### Entries for locating text and items
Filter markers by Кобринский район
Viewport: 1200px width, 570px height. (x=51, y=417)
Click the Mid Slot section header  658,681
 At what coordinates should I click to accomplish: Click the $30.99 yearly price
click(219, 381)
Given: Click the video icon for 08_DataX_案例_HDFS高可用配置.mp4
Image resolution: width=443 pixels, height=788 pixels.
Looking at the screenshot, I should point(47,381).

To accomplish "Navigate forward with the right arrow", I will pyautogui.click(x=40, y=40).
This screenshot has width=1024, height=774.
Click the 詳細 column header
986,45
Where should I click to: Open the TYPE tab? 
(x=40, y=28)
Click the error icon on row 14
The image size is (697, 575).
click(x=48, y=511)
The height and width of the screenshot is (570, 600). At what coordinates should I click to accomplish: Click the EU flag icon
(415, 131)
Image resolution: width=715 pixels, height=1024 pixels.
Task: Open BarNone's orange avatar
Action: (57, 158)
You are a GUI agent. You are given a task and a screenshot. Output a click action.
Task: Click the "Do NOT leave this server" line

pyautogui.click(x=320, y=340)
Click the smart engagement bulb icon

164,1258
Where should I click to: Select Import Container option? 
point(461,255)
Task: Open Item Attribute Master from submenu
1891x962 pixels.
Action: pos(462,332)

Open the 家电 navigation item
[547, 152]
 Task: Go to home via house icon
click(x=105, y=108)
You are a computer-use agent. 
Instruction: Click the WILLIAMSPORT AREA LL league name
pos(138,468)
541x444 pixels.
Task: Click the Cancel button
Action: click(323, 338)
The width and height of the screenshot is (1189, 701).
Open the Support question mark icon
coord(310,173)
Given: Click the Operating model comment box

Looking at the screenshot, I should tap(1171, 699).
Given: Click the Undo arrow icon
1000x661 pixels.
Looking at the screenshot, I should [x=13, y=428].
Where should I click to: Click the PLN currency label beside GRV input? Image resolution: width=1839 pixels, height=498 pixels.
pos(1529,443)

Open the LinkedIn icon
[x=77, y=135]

### Required task
Rewrite every one of the entries above with "Where should I click to" changed to "Where do I click to", keeping everything else the same.

### Reply
Filter markers by Кобринский район
Viewport: 1200px width, 570px height. (x=51, y=417)
Click the Mid Slot section header  658,681
 At what coordinates should I click to accomplish: Click the $30.99 yearly price
click(219, 381)
Given: Click the video icon for 08_DataX_案例_HDFS高可用配置.mp4
Image resolution: width=443 pixels, height=788 pixels.
Looking at the screenshot, I should point(47,381).

To accomplish "Navigate forward with the right arrow", I will pyautogui.click(x=40, y=40).
This screenshot has width=1024, height=774.
Click the 詳細 column header
986,45
Where do I click to: Open the TYPE tab? 
(x=40, y=28)
Click the error icon on row 14
The image size is (697, 575).
click(x=48, y=511)
The height and width of the screenshot is (570, 600). At what coordinates should I click to accomplish: Click the EU flag icon
(415, 131)
Image resolution: width=715 pixels, height=1024 pixels.
Task: Open BarNone's orange avatar
Action: (57, 158)
You are a GUI agent. You are given a task and a screenshot. Output a click action.
Task: Click the "Do NOT leave this server" line

pyautogui.click(x=320, y=340)
Click the smart engagement bulb icon

164,1258
Where do I click to: Select Import Container option? 
point(461,255)
Task: Open Item Attribute Master from submenu
1891x962 pixels.
Action: pos(462,332)

Open the 家电 navigation item
[547, 152]
 Task: Go to home via house icon
click(x=105, y=108)
You are a computer-use agent. 
Instruction: Click the WILLIAMSPORT AREA LL league name
pos(138,468)
541x444 pixels.
Task: Click the Cancel button
Action: click(323, 338)
The width and height of the screenshot is (1189, 701).
Open the Support question mark icon
coord(310,173)
Given: Click the Operating model comment box

Looking at the screenshot, I should tap(1171, 699).
Given: Click the Undo arrow icon
1000x661 pixels.
Looking at the screenshot, I should [x=13, y=428].
Where do I click to: Click the PLN currency label beside GRV input? Image resolution: width=1839 pixels, height=498 pixels.
pos(1529,443)

Open the LinkedIn icon
[x=77, y=135]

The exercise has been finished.